Bu süreçte, evimizin döşenmesinden boya rengine, mekanların ufaklığından büyüklüğüne, kullanım şeklinden aydınlatmasına, enerji verimliliğinden ısı ve ses yalıtımına, mekan içindeki akustikten çöp atımına, kullanım şekline varıncaya kadar ne kadar önemli olduğunu belki de şimdi yeni anladık.
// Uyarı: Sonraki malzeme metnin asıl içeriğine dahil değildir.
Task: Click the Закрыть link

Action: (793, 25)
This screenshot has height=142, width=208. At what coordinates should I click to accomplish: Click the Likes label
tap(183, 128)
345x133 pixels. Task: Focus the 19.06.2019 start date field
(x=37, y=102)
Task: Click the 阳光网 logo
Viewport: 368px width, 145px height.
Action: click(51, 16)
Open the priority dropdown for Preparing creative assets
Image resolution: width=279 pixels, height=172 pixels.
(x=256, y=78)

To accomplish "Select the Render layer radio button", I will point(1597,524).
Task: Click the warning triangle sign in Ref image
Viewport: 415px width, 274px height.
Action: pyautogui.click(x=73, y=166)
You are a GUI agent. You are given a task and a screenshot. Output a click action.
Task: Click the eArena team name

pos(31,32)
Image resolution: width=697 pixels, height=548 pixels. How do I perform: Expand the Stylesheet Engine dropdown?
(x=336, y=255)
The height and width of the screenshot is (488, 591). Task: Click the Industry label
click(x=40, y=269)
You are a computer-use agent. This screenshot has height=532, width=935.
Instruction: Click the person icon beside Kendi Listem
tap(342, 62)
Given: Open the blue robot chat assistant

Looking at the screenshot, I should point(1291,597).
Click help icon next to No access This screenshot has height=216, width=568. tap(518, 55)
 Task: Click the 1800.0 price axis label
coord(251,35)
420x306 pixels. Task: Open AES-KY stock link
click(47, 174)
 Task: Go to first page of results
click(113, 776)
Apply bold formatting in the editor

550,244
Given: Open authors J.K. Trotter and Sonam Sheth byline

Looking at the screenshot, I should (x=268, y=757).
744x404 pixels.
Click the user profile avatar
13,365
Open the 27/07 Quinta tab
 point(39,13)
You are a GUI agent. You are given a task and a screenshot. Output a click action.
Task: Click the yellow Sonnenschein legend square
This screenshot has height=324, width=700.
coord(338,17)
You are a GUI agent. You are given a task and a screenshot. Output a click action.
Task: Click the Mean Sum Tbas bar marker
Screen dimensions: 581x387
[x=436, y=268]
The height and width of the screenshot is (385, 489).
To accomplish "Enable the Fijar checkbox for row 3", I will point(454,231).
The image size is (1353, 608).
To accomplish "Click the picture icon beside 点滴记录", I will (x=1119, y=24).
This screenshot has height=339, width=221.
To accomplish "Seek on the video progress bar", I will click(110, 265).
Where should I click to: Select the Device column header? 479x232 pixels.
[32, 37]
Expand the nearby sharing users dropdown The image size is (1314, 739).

Yeni dünya ve yaşam tarzında Kentsel Dönüşüm uygulamalarında şehirleri ve binaları planlarken; doğal afetlere dayanıklı, kullanım alanlarının yaşam kültürümüze uygun olması, kullanabileceğimiz ve rahat edebileceğimiz eşya yerleşimine uygun planlama, gün ışığının ve güneşin yaşam alanlarına girmesine, ısı, ses ve su yalıtımına dikkat edilmesine, enerji verimliliği standardına uygun malzeme ve şartlarının sağlanmasına, akıllı ev sistemi, akıllı binaların ve şehirlerin olmasına, sosyal ihtiyacı karşılayacak alanların olmasına, ulaşım güzergahlarının yakınlığına, aile büyüklüğüne ve yaşam şekline uygunluğuna, çöp depolama ve atık sistemin olmasına, okul, hastane, Pazar yeri, spor alanları vb. gibi sosyal alanların olmasına, kullanım alanların akustiğine ve boya rengine, havalandırma ve filtre sistemlerinin olmasına, iklimlendirme sisteminin olmasına, doğal hava ihtiyacını karşılayacak gerekli büyüklükte teras yada balkonların olmasına, Konutlarda hobi-çalışma odalarının olmasına, bina veya site girişlerinde steril mekanların oluşturulması ve bu alanlardan girilmesine, konutların ve iş yerlerinin ihtiyacı karşılayacak depo alanlarının olmasına, aydınlatma ve ısınma ihtiyaçlarını karşılamak için alternatif enerji sistemlerinin olmasına, kendi enerjisini kendi üreten yenilenebilir enerji sisteminin olmasına, insan hayatı için çok önemli olan su ihtiyacının alternatif sistemlerle karşılanmasına, küresel ve ülkesel tehlikelere karşı, uzun süre kalınabilecek, her türlü ihtiyacı ve toplu korunma ihtiyacını karşılayabilecek alanların olmasına dikkat etmek zorundayız.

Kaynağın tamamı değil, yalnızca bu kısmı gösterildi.